I had no intention of doing that, but a few minutes later the man returned.

“Brother Sharkey,” he said, “President Monson is waiting to see you.”

“But he doesn’t know me,” I replied.

“Even so, he is waiting to see you. He has heard about your illness.”

I agreed and went to see President Monson. He greeted me warmly and asked whether I would like a priesthood blessing. I told him I would.

We found a room, and President Monson asked whom I would like to anoint me. I asked if we could send for my bishop. When someone left to find him, one of President Monson’s traveling companions reminded him that if they didn’t leave soon, they would not make it to the Edinburgh airport on time.

President Monson smiled and, referring to himself and to me, responded, “When you’re our age, you learn to prioritize. We’ll be there in time.”

When my bishop arrived, he and President Monson administered to me. The blessing President Monson gave me was not a blessing of healing; it was about managing my condition and its accompanying ailments. It was also a blessing for my family to be able to help me in managing my disease.

Now, a decade later, I still have Parkinson’s, but at age 74 I am doing well. I have indeed found ways to manage my illness. I feel good, and I have not used a wheelchair since the day I received the blessing. My doctor calls me his “star patient.”
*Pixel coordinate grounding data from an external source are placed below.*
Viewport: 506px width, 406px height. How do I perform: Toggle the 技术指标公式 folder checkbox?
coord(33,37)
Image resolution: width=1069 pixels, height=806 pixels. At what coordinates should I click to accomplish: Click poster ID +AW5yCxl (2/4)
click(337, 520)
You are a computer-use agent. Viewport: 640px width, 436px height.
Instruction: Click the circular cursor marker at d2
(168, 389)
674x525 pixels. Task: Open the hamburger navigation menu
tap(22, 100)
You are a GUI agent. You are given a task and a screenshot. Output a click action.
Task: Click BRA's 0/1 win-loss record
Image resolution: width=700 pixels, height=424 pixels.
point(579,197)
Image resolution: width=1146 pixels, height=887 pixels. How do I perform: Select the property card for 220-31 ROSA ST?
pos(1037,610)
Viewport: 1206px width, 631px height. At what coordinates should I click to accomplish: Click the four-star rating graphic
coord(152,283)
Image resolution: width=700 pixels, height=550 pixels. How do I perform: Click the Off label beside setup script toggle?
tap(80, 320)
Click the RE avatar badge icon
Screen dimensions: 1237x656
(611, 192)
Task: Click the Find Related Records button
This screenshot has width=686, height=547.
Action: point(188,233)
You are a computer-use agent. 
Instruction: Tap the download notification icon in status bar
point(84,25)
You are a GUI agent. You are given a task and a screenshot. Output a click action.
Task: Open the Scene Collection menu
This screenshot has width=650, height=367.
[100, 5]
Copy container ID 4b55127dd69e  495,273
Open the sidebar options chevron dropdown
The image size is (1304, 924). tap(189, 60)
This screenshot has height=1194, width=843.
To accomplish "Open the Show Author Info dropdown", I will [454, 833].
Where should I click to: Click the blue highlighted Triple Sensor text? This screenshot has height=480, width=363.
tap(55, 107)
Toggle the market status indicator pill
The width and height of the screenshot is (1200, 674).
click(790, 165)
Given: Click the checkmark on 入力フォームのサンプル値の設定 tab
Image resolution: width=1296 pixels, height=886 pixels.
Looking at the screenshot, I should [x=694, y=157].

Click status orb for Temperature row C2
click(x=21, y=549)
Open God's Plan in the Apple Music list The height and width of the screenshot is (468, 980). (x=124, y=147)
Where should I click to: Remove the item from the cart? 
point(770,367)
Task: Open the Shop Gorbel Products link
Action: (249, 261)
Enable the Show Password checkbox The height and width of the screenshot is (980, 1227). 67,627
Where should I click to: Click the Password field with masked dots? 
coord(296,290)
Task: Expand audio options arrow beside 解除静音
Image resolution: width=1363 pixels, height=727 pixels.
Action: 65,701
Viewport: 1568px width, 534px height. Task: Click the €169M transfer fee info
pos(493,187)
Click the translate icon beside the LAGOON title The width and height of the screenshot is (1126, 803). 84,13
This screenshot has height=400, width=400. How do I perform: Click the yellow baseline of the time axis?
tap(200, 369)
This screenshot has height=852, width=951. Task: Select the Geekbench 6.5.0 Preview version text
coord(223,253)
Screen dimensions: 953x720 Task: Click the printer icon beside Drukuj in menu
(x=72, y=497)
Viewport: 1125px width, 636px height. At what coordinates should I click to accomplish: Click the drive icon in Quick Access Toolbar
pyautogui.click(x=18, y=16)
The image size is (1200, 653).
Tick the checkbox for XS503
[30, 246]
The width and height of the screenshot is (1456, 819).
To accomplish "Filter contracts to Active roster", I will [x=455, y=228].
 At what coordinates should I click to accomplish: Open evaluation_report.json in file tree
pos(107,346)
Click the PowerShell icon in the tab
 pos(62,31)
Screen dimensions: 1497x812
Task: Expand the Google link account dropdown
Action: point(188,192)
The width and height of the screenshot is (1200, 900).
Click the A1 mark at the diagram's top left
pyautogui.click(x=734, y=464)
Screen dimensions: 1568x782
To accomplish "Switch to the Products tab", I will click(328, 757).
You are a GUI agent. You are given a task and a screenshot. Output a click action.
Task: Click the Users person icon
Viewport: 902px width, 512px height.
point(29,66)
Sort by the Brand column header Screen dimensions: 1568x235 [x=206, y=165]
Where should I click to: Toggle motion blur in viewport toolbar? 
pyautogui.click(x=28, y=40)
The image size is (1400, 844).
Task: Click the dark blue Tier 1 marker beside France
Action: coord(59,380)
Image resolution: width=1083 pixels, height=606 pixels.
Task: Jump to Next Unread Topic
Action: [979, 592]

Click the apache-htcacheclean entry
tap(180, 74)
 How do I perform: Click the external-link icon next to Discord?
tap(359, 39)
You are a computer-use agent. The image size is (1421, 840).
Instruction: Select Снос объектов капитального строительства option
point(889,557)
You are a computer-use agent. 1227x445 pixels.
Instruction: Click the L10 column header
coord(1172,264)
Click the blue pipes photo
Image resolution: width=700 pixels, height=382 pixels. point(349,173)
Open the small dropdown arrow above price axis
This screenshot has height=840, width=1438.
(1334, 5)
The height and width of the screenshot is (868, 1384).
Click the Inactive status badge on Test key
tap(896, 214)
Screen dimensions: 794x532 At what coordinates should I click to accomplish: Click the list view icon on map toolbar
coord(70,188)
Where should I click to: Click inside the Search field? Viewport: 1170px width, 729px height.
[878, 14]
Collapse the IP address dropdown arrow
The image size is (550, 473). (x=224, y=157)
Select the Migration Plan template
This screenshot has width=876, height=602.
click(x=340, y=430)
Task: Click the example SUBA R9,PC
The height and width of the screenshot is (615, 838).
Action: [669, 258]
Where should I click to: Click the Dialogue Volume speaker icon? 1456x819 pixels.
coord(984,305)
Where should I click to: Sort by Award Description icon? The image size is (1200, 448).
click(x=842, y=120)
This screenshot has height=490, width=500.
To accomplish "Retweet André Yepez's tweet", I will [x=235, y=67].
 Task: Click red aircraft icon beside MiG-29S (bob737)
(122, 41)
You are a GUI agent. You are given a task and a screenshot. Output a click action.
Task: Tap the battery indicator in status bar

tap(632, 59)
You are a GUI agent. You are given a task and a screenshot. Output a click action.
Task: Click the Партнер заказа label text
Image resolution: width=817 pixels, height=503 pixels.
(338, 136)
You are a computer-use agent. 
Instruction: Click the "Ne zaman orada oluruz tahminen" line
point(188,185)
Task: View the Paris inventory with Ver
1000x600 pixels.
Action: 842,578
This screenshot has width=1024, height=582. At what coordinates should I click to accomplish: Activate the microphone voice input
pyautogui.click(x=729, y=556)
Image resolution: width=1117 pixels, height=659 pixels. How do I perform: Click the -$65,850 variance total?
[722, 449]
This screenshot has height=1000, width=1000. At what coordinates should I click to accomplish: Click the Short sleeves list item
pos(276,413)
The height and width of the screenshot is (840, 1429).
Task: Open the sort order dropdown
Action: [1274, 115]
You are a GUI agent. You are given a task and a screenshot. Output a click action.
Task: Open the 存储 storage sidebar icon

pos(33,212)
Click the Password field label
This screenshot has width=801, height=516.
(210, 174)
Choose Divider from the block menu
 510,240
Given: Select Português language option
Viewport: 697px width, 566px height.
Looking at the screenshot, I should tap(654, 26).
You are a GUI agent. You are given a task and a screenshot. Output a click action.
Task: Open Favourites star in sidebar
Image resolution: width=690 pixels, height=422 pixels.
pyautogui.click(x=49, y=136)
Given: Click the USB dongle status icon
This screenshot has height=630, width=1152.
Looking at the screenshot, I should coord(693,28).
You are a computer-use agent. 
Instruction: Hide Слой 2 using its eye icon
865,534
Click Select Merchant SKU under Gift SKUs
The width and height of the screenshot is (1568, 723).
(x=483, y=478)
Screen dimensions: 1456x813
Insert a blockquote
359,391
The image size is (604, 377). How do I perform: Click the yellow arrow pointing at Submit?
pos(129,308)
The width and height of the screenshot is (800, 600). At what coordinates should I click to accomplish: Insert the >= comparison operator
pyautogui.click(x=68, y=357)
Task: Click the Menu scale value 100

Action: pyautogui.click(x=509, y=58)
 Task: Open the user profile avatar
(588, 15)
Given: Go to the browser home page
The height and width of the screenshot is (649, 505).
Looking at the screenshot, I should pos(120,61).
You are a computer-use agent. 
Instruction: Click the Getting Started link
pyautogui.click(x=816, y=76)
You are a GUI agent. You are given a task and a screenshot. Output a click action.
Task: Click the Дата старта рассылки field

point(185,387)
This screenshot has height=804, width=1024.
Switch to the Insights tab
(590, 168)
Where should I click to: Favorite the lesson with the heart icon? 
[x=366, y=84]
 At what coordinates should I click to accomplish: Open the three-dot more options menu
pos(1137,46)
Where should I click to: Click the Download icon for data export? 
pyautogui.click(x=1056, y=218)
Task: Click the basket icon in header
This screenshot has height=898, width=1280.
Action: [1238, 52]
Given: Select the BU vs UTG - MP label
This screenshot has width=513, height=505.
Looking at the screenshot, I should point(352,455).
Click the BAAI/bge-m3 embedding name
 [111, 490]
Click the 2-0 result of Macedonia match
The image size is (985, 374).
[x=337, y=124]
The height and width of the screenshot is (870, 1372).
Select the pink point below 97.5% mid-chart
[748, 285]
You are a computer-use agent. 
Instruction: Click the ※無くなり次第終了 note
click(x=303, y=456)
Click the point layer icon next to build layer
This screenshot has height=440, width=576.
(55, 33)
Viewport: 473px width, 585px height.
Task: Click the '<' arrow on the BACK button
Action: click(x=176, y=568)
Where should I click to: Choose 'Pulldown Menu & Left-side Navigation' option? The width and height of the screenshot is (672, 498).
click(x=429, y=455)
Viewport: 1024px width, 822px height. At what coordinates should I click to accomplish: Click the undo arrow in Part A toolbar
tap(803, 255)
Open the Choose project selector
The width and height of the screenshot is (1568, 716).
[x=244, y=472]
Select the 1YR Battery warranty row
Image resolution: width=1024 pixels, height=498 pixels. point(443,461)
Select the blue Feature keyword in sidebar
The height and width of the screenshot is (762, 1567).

I will always be grateful to President Monson for his kindness in speaking to and blessing a man he didn’t know. But I’ll also be grateful for what he taught me about using the priesthood.

We hold different keys and offices in the Church, but we hold the same priesthood. President Monson’s kind act taught me that the priesthood isn’t about who holds it but about how we use it to bless the lives of Heavenly Father’s children.